On Wednesday, the UBS offshore tax evasion case moved one step closer to UBS disclosing the names of persons the IRS believes have committed tax fraud and/or failed to file TD F-90-22.1, Foreign Bank Account Report (FBAR). The IRS announced that it had “initialed a settlement” with the Swiss government to settle the suit seeking the names of 52,000 U.S. persons with offshore UBS bank accounts. The terms of the settlement has not yet been disclosed, but most tax attorneys believe that it will require UBS to provide the names of thousands of Swiss bank account holders. The IRS has said that the terms will not be disclosed until final signatures have been obtained on the settlement, and that could occur as early as next week.

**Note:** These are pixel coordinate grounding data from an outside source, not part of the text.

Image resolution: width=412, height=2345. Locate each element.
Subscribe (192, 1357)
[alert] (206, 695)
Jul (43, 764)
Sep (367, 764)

Some tax lawyers speculate that it will be only the names of the largest UBS account holders that will be disclosed, but I tend to disagree. Any settlement would have to provide the Swiss with a fig leaf to argue that they had not compromised their privacy laws. One way of doing this would be to loosen the interpretation of tax fraud under Swiss law, and provide the names of individuals who engaged in some activity suggesting they were covering up the existence of the offshore account. For example, holders of numbered accounts, or accounts held in the name of dummy corporations or trusts, or perhaps dual citizens of the U.S. and other countries who did not use their U.S. passports to open the accounts.
Once the settlement terms have been announced it is unknown how quickly names of UBS Swiss bank account holders will be turned over. However, once the IRS has the names it will be too late for those individuals to participate in the IRS tax amnesty, and receive the benefits of the offshore voluntary disclosure program.